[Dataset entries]

================

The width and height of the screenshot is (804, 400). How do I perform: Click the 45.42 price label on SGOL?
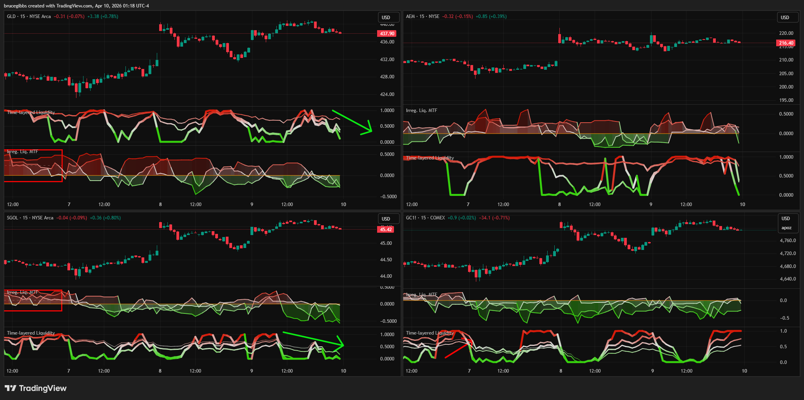386,229
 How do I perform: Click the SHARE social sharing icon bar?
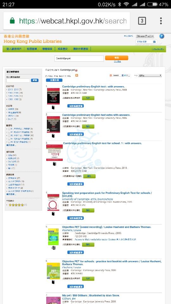click(120, 75)
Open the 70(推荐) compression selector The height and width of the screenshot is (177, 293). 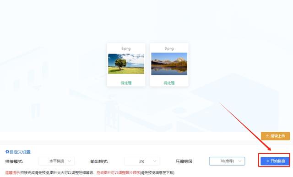point(227,161)
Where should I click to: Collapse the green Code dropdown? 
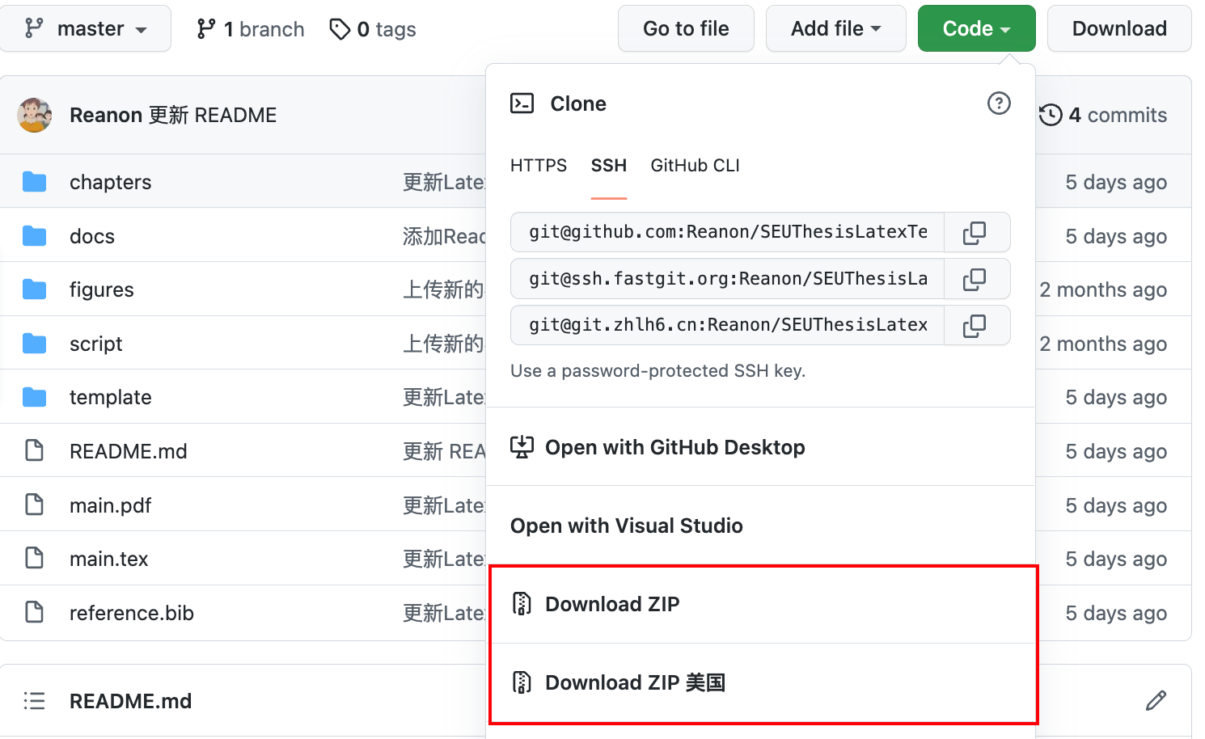(x=976, y=27)
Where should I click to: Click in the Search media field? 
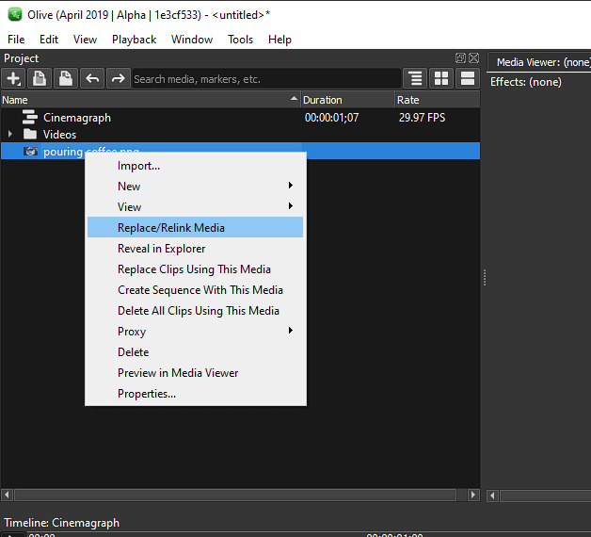(265, 79)
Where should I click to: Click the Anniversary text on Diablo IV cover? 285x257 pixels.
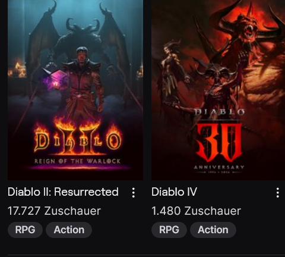219,167
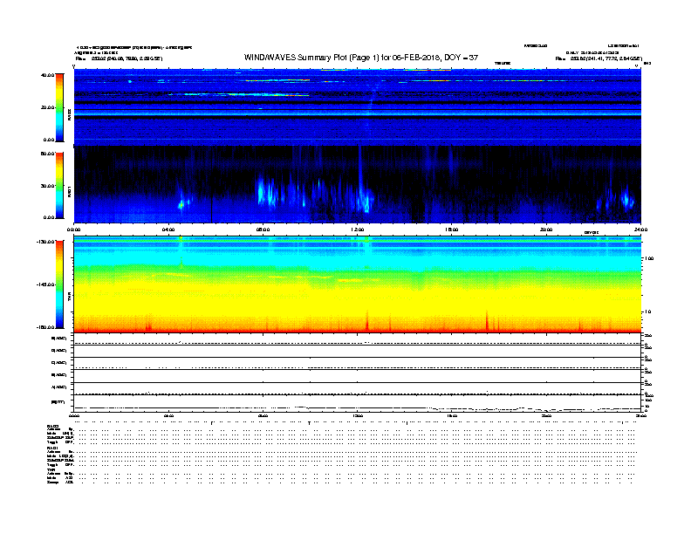Click the 00:00 tick on bottom time axis

coord(75,416)
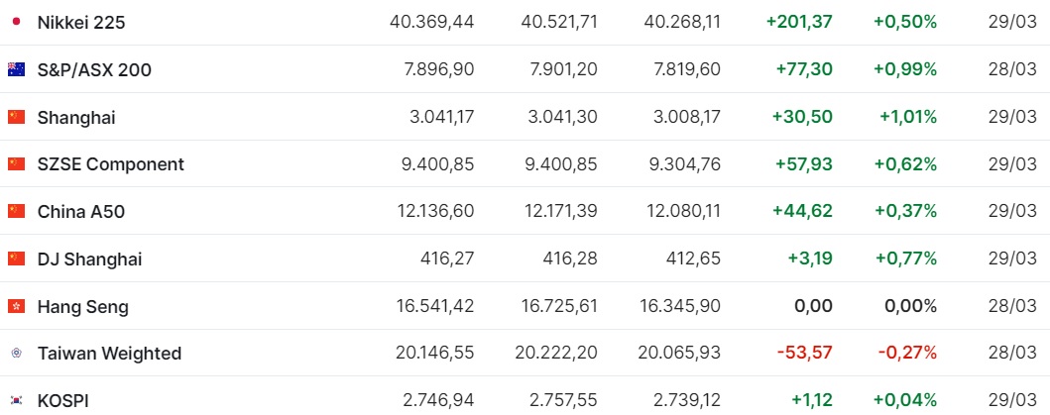Screen dimensions: 1050x415
Task: Click the South Korea flag beside KOSPI
Action: (16, 401)
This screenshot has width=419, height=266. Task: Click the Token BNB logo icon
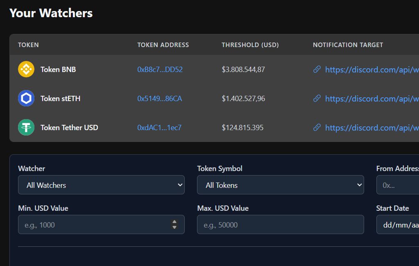tap(26, 69)
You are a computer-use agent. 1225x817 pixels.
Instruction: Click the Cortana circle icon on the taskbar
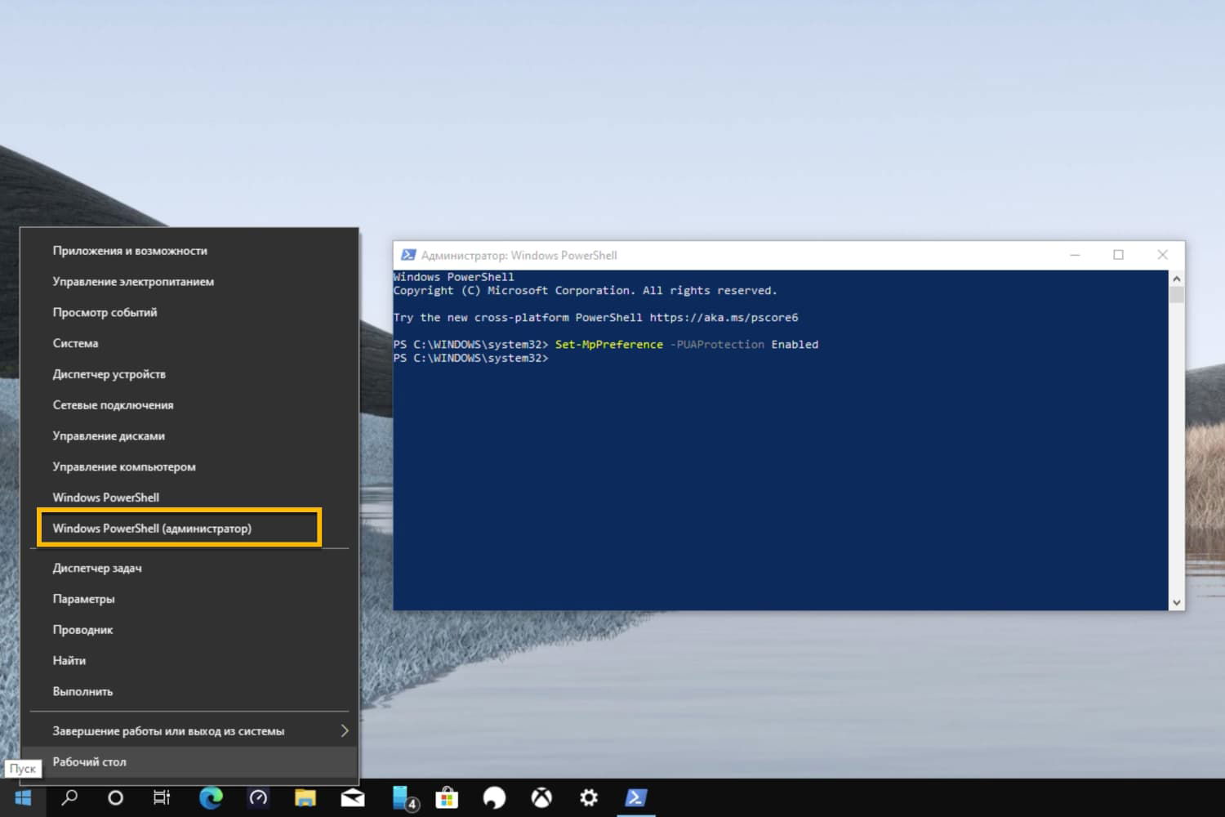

================

▸ **EXERCISE GOAL**:
Your task is to transcribe, exactly and without additions, every line from the one that contains "Where should I click to: Click the" to the end of the entries above, both included. Omit all pictures.

▸ **ANSWER TO THIS EXERCISE**:
Where should I click to: Click the Anniversary text on Diablo IV cover? 285x257 pixels.
219,167
Click the 00:00 tick on bottom time axis

coord(75,416)
Screen dimensions: 1050x415
Task: Click the South Korea flag beside KOSPI
Action: (16, 401)
This screenshot has width=419, height=266. Task: Click the Token BNB logo icon
tap(26, 69)
You are a computer-use agent. 1225x817 pixels.
Instruction: Click the Cortana circle icon on the taskbar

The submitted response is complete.